• [Stated goal] Could you rewrite the material below as a numbered list, dropping any blank lines?

* start Supplied entries *

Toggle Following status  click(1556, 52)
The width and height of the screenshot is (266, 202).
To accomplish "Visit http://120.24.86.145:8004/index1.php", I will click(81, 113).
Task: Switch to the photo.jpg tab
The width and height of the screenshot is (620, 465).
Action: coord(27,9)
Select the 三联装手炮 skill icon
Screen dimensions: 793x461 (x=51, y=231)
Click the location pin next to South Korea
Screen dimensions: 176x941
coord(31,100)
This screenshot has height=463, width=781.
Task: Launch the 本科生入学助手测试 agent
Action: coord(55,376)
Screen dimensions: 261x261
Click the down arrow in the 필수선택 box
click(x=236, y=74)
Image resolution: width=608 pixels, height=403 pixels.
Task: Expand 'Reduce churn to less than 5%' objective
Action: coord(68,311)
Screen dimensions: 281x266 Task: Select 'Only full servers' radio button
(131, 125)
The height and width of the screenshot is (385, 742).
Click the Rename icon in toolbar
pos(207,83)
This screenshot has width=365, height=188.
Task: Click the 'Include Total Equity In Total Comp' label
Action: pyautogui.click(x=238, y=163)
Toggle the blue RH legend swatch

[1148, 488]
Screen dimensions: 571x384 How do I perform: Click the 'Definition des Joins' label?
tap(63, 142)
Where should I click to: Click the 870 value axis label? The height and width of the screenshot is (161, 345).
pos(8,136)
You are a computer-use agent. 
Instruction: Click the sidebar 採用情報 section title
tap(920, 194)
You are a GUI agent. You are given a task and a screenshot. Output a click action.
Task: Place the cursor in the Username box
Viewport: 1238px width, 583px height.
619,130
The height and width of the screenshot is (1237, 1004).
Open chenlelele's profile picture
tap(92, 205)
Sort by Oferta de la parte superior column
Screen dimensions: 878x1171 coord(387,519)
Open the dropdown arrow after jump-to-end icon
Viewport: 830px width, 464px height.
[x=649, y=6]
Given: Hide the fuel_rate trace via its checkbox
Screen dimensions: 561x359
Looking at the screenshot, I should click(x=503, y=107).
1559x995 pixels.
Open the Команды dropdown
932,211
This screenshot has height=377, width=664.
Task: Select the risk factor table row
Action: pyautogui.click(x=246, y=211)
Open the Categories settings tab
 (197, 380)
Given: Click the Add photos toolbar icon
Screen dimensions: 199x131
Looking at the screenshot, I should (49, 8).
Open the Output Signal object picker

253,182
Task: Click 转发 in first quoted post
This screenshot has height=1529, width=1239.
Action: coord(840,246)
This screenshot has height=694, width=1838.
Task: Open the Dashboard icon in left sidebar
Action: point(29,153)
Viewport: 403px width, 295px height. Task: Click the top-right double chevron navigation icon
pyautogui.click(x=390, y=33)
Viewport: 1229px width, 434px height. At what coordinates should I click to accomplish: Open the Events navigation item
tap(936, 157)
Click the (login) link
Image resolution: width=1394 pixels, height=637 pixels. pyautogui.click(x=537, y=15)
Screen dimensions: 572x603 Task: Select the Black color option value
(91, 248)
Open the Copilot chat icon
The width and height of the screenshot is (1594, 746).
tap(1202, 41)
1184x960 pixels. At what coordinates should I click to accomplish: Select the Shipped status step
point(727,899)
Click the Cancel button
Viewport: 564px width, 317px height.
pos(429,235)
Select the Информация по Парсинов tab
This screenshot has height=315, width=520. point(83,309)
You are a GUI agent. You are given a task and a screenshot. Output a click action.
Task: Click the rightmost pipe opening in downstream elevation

* end Supplied entries *

• [Output below]
1. Toggle Following status  click(1556, 52)
2. The width and height of the screenshot is (266, 202).
3. To accomplish "Visit http://120.24.86.145:8004/index1.php", I will click(81, 113).
4. Task: Switch to the photo.jpg tab
5. The width and height of the screenshot is (620, 465).
6. Action: coord(27,9)
7. Select the 三联装手炮 skill icon
8. Screen dimensions: 793x461 (x=51, y=231)
9. Click the location pin next to South Korea
10. Screen dimensions: 176x941
11. coord(31,100)
12. This screenshot has height=463, width=781.
13. Task: Launch the 本科生入学助手测试 agent
14. Action: coord(55,376)
15. Screen dimensions: 261x261
16. Click the down arrow in the 필수선택 box
17. click(x=236, y=74)
18. Image resolution: width=608 pixels, height=403 pixels.
19. Task: Expand 'Reduce churn to less than 5%' objective
20. Action: coord(68,311)
21. Screen dimensions: 281x266 Task: Select 'Only full servers' radio button
22. (131, 125)
23. The height and width of the screenshot is (385, 742).
24. Click the Rename icon in toolbar
25. pos(207,83)
26. This screenshot has width=365, height=188.
27. Task: Click the 'Include Total Equity In Total Comp' label
28. Action: pyautogui.click(x=238, y=163)
29. Toggle the blue RH legend swatch
30. [1148, 488]
31. Screen dimensions: 571x384 How do I perform: Click the 'Definition des Joins' label?
32. tap(63, 142)
33. Where should I click to: Click the 870 value axis label? The height and width of the screenshot is (161, 345).
34. pos(8,136)
35. You are a computer-use agent. 
36. Instruction: Click the sidebar 採用情報 section title
37. tap(920, 194)
38. You are a GUI agent. You are given a task and a screenshot. Output a click action.
39. Task: Place the cursor in the Username box
40. Viewport: 1238px width, 583px height.
41. 619,130
42. The height and width of the screenshot is (1237, 1004).
43. Open chenlelele's profile picture
44. tap(92, 205)
45. Sort by Oferta de la parte superior column
46. Screen dimensions: 878x1171 coord(387,519)
47. Open the dropdown arrow after jump-to-end icon
48. Viewport: 830px width, 464px height.
49. [x=649, y=6]
50. Given: Hide the fuel_rate trace via its checkbox
51. Screen dimensions: 561x359
52. Looking at the screenshot, I should click(x=503, y=107).
53. 1559x995 pixels.
54. Open the Команды dropdown
55. 932,211
56. This screenshot has height=377, width=664.
57. Task: Select the risk factor table row
58. Action: pyautogui.click(x=246, y=211)
59. Open the Categories settings tab
60.  (197, 380)
61. Given: Click the Add photos toolbar icon
62. Screen dimensions: 199x131
63. Looking at the screenshot, I should (49, 8).
64. Open the Output Signal object picker
65. 253,182
66. Task: Click 转发 in first quoted post
67. This screenshot has height=1529, width=1239.
68. Action: coord(840,246)
69. This screenshot has height=694, width=1838.
70. Task: Open the Dashboard icon in left sidebar
71. Action: point(29,153)
72. Viewport: 403px width, 295px height. Task: Click the top-right double chevron navigation icon
73. pyautogui.click(x=390, y=33)
74. Viewport: 1229px width, 434px height. At what coordinates should I click to accomplish: Open the Events navigation item
75. tap(936, 157)
76. Click the (login) link
77. Image resolution: width=1394 pixels, height=637 pixels. pyautogui.click(x=537, y=15)
78. Screen dimensions: 572x603 Task: Select the Black color option value
79. (91, 248)
80. Open the Copilot chat icon
81. The width and height of the screenshot is (1594, 746).
82. tap(1202, 41)
83. 1184x960 pixels. At what coordinates should I click to accomplish: Select the Shipped status step
84. point(727,899)
85. Click the Cancel button
86. Viewport: 564px width, 317px height.
87. pos(429,235)
88. Select the Информация по Парсинов tab
89. This screenshot has height=315, width=520. point(83,309)
90. You are a GUI agent. You are given a task and a screenshot. Output a click action.
91. Task: Click the rightmost pipe opening in downstream elevation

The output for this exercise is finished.